::: Selected passage :::

Sidebar – when you’re accepted into an anthology, after a few acceptances, you stop asking “Really?” and start asking “Where will you put my story?” There are three pieces of prime real estate in an anthology – the first story, which gets read by the most casual readers, the center story, which gets read by a lot of passersby who crack the book open randomly and pick a page, and the final story, which is the closer and wants to be a big finish.
Selah’s story was the closer for Big Bad Vol. 1. It was, quite frankly, one of the best damn vampire stories I’ve ever read. I looked for any excuse not to love it, and she didn’t give me one. I’ve told lots of people at lots of panels at lots of conventions that you can either follow all the rules or be so goddamn amazing that they don’t apply to you. Seals Janel is an amazing writer and I’d read her grocery list. Here’s her story behind the story for Big Bad 2. And no, she didn’t get the closer spot in BB2, we dropped her in the second spot from the beginning, because editors are evil. You see, if you download the free sample from Amazon for the ebook, you’ll get cut off before Selah’s story ends. And that’s going to guarantee a high conversion of samples to sales. 🙂
Plain and simple, I love vampires. There’s a lot of versatility there, a lot of things to explore. One of my favorite vampire movies is The Lost Boys, and admittedly my story in the first Big Bad, “Real Wild Childe” came out of one of the few beefs I have with the original movie: the horrifically lame female characters in cliché roles. While I admire Jami Gertz and Diane Wiest and they’re great in the film, Star and Lucy’s functions are to just kind of be there as love interest and Mom. It’s a shame, because a lot could have been done with those archetypes. The sequels never really bothered to correct the female role issue, either, so it became a mission to write a vampire story where the girls could keep up with the boys and then some. Admittedly, “Real Wild Childe” was also my chance to warp the vampire romance genre beyond recognition, but a lot of it was the chance to have fun with some renegade vampire characters while beefing up the female roles. In a lot of ways, I did a whole reversal with putting Rave at the mercy of all the women in his life, vampire and human.
When the second volume was announced, I was sure I was going to sequel that story. I was excited to keep exploring Rave and Sin’s twisted relationship, as well as Addington’s vampire problem as a whole. Unfortunately, it became evident very quickly that it would be way too much for an anthology story, and I already had the habit of antagonizing the great Hartness with my inflated word counts. I didn’t want to leave that world behind, though, so it occurred to me to go in the other direction and prequel it.
I mention in the original story that Rave and Asha’s sire is their mother, and she’s not a particularly motherly type. Amanda was the perfect character to explore not only the feminine role of mother, but also to mash that up against what a vampire was, and why a typical 1950’s housewife would even want to become one. My research led me on a winding road, and I found the perfect excuse for an underground, mother-centric vampire cult: fear of communism and all-out nuclear war. What if a protective instinct was so great, that you’d do anything to ensure your family line and the wellbeing of your kids, even if it meant killing and drinking blood?
That was a great start at developing the cult of The Family and the character of The Patriarch, but it still didn’t quite mesh up with the Amanda in the original story. What kind of a person would turn into a manipulative, jealous vampire who wanted to clamp down on her kids and rule over them throughout eternity? After all, most parents are more than willing to kick the birds out of the nest at some point, and Amanda had never come across as a loving maternal figure.

::: Collected data :::

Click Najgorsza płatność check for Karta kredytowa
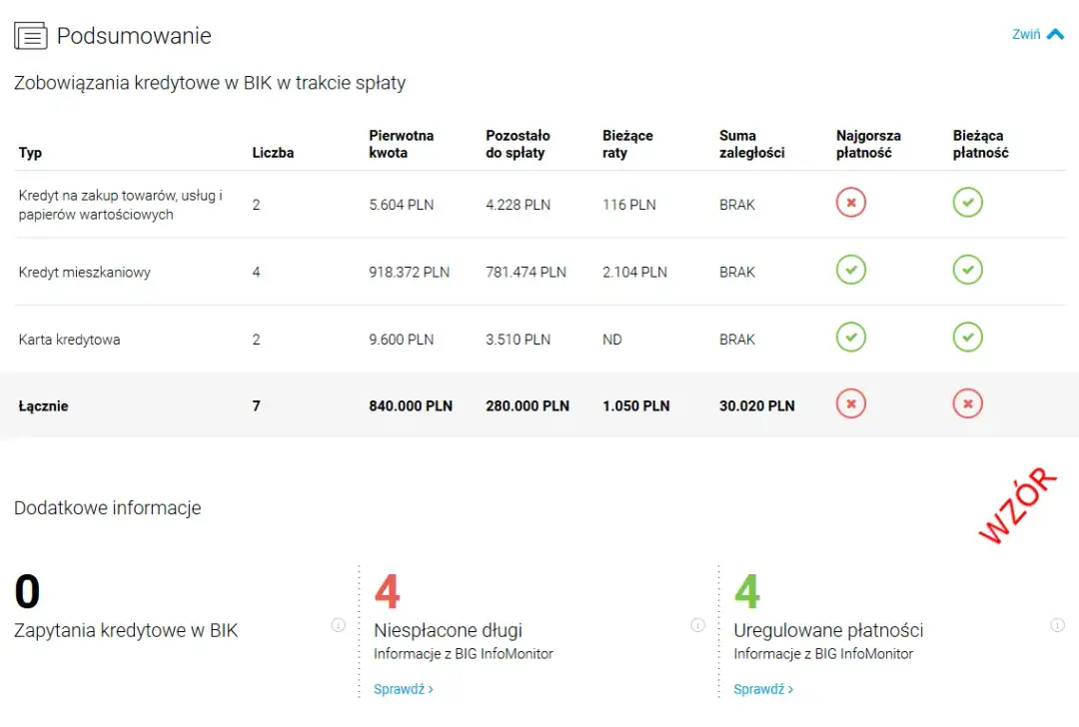Screen dimensions: 1079x727 tap(850, 338)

:::

• Set of tasks:
1/ Reproduce the portion of the essay on writing a Big Bad vampire story that begins with the words "Sidebar – when" and ends with "a big finish.".
2/ Resume the essay on writing a Big Bad vampire story and carry it on from its last sentence.

• The answers:
1/
Sidebar – when you’re accepted into an anthology, after a few acceptances, you stop asking “Really?” and start asking “Where will you put my story?” There are three pieces of prime real estate in an anthology – the first story, which gets read by the most casual readers, the center story, which gets read by a lot of passersby who crack the book open randomly and pick a page, and the final story, which is the closer and wants to be a big finish.

2/
As I began writing, I slowly discovered a character who was burnt out, frustrated, and felt overlooked. Her insecurities about her own life fed her jealousy that landed on everyone: her husband’s employees, her friends and fellow cult members, even her own children. She was desperate to be noticed, true, but also desperate for something else. It all made me wonder, what would happen if a mother didn’t necessarily have children because of a great love for them, but because they complemented her idea of what life should be like? What if she looked upon them as accessories that she owned, accessories that weren’t supposed to ever get out of line or go against her thinking? What if that craving for power gave her confidence to try out her powers in increasingly controlling ways, all under the guise of it being in everyone’s best interest? And what would she do if her precious family/accessories dared to try to go against her?
And what would happen if she found out that they may possess the same sort of darkness she did?
Exploring her manipulative nature in “A Family Affair” fascinated me, and I slowly grew to view Amanda as less of a madwoman and more of a complex character. If the story in the first volume was me riffing off my love for the bad boy type vampire in The Lost Boys and an attempt to play with the idea of a human love interest, Amanda became my anti-Lucy in The Big Bad 2. She still loves her children, but for the wrong reasons, and she’s desperate to retain something of herself as she watches the world and her family start to plot on without her. Her evil is more internal, but she still sheds a considerable amount of blood and has no guilt doing it. She freely plays with her family’s minds, and forces them down a dark road that will have significant repercussions decades later. Amanda’s an intense character who will get her way at any cost. She’s dangerous to most of those around her. She’s also a lot of fun to write.
It was also interesting to explore Rave and Asha as humans, to really tinker with who they had been before they became runaway delinquents. Although they’re at the mercy of their mother’s actions, there are also hints that they weren’t innocent from the get go, that maybe they’re more like their mother than they’d ever care to admit. Character relationships and dynamics intrigue me, so it was interesting to put all of that against the workings of a vampire cult and the changing vibe of the 1950’s in general. It’s an odd combination, to be sure, but it’s a fun one, and one that I hope is worth reading.

by john | Feb 4, 2015 | Business of publishing, Writing
Not really. But it kinda has felt like that from the outside. Let’s get my view of the facts out of the way first before I go into my conflicted feelings about this whole SFWA v. self-published authors thing.
Starting March 1, self-published and small press authors who meet a certain earning threshold (I believe it’s $3,000 over a twelve-month period for one novel-length work, or some amount of cents per word equaling some dollar amount for short stories – I didn’t really pay attention to the short story criteria) will be eligible to join Science Fiction and Fantasy Writers of America, the professional organization for people who do what I do.
Full disclosure, the Horror Writers Association is also the professional organization for people who do what I do, because nobody can really decide if I write horror or fantasy. But I don’t write romance, which is why I don’t need to worry about joining RWA, which I might anyway, because RWA is a solid organization with a bunch of shrewd businesspeople involved. But I digress.
This is kinda a huge deal. It feels like a much bigger deal than last September, when HWA changed their rules to a very similar structure to allow self-pub and small press authors into the fold. I jumped onto that opportunity, but I’m hesitant about joining SFWA, and I figured I’d use this little corner of the inter webs to explore why as much for me as for anyone.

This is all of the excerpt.